Non è tutto. «In ogni caso – continua Bianconi – sono convinto che chi vuole il male di Tremonti non voterà per l’arresto di Milanese». Un deputato del Pdl, uno dei principali oppositori interni del ministro dell’Economia, spiega meglio: «Chi non ama il titolare di via XX settembre, difende Milanese. Sa perché? Perché il primo a non amare più Tremonti è proprio Milanese. Che non si è sentito tutelato a sufficienza dal ministro durante la bufera giudiziaria».
Torniamo alla composizione della Giunta per le autorizzazioni. L’opposizione può contare su cinque esponenti del Pd, due di Futuro e Libertà e uno dell’Idv. In totale otto, come la maggioranza. C’è poi l’unico esponente del gruppo misto, il deputato Mario Pepe. A fare la differenza, così, saranno la Lega Nord e l’Udc. Rappresentati in Giunta da due deputati ciascuno.
Il partito di Pier Ferdinando Casini non ha ancora deciso sul voto. Ma alla fine potrebbe scegliere di salvare l’esponente del Pdl. Per due motivi. Il primo è legato alla crisi finanziaria che ancora incombe sul Paese. E all’opportunità di delegittimare ulteriormente la figura del titolare dell’Economia. Il secondo motivo è politico. Difendere un esponente della maggioranza dalla richiesta di arresto potrebbe contribuire a quel confronto che, da qualche tempo, l’Udc ha aperto con il Pdl. Non più tardi di ieri il capogruppo Pdl Fabrizio Cicchitto ha pubblicamente «apprezzato» le aperture di Pier Ferdinando Casini. «Certo, nessuno parla di un loro ingresso in maggioranza» conferma un fedelissimo del Cavaliere. «Ma è ovvio che tra i due partiti si sia aperta una discussione sul futuro». Il vicecapogruppo Pdl Bianconi, da domani impegnato in Giunta, conferma: «Nonostante tutte le divisioni e i distinguo, con il partito di Casini rimane un’identità di vedute. E la comune appartenenza al Partito popolare europeo è un indizio importante». I tentativi di dialogo tra i due ex alleati, insomma, passano anche dalla Giunta per le autorizzazioni.

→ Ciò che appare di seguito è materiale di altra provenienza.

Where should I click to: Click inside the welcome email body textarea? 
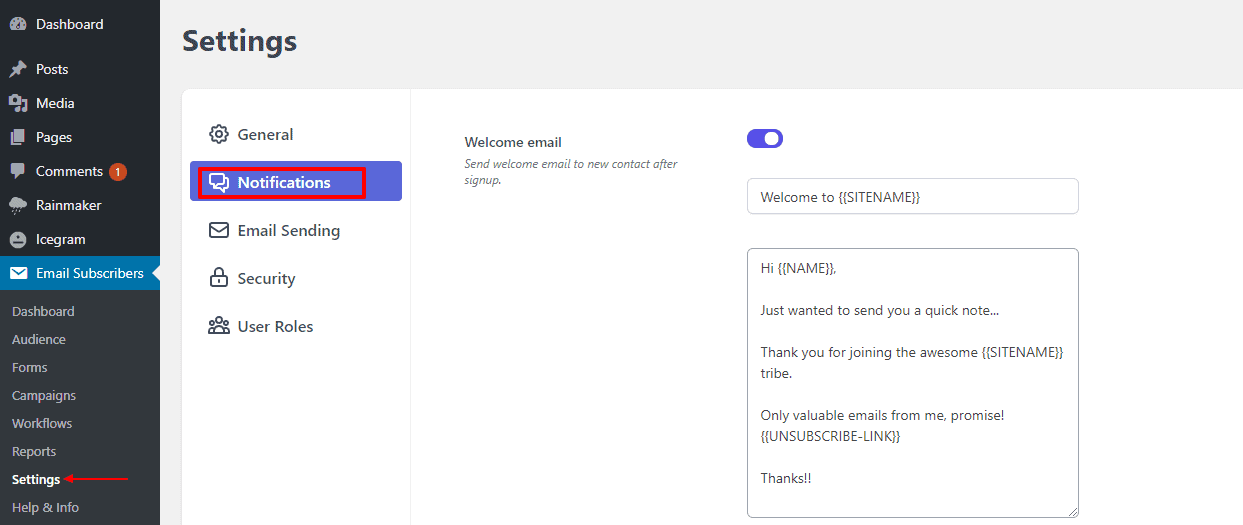pos(913,383)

E poi c’è la Lega Nord. A rappresentare il Carroccio in Giunta saranno Luca Paolini e Fulvio Follegot. Ancora mistero sul loro voto. «Al momento stiamo valutando – conferma Paolini – stiamo leggendo le oltre diecimila pagine dei documenti che ci sono stati trasmessi. Dobbiamo ancora prendere una decisione». In Transatlantico c’è chi assicura che la Lega sia orientata a votare a favore dell’arresto di Milanese, ma non è detto. Come a luglio, quando i parlamentari leghisti – allora si disse su indicazione di Roberto Maroni – autorizzarono l’arresto del Pdl Alfonso Papa. Ma stavolta c’è una differenza. Sulla decisione, infatti, peserà anche il rapporto privilegiato di Tremonti con il leader padano Umberto Bossi. E non è un caso, forse, che nel pomeriggio di oggi si sia tenuto un incontro tra i due nelle nuove sedi ministeriali di Monza.

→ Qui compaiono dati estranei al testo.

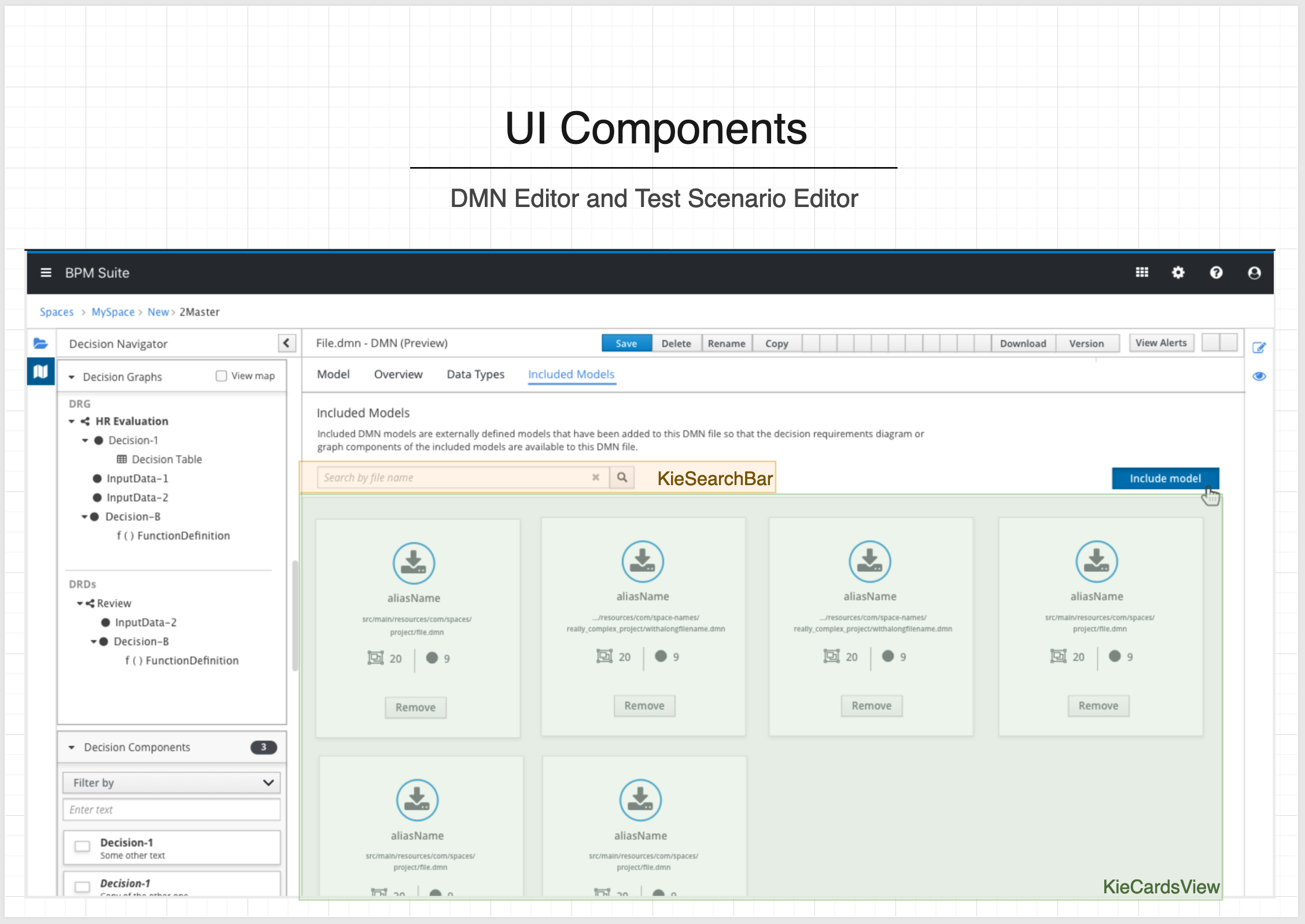Check the first Decision-1 component checkbox
The height and width of the screenshot is (924, 1305).
83,847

A risparmiare ulteriori scontri all’interno della maggioranza non sarà Milanese. Qualcuno racconta che in questi giorni il deputato abbia a lungo riflettuto sull’ipotesi di fare un passo indietro. Di dimettersi da parlamentare prima del voto della Camera (la conferenza dei capigruppo convocata domani potrebbe inserire l’appuntamento già nel programma della prossima settimana). Nelle ultime ore, invece, l’ipotesi delle dimissioni sembra aver perso quota. Da questo punto di vista non stupisce che nel pomeriggio l’ex consigliere di Tremonti ha presentato alla procura di Roma una querela nei confronti dell’imprenditore Paolo Viscione, il suo primo accusatore.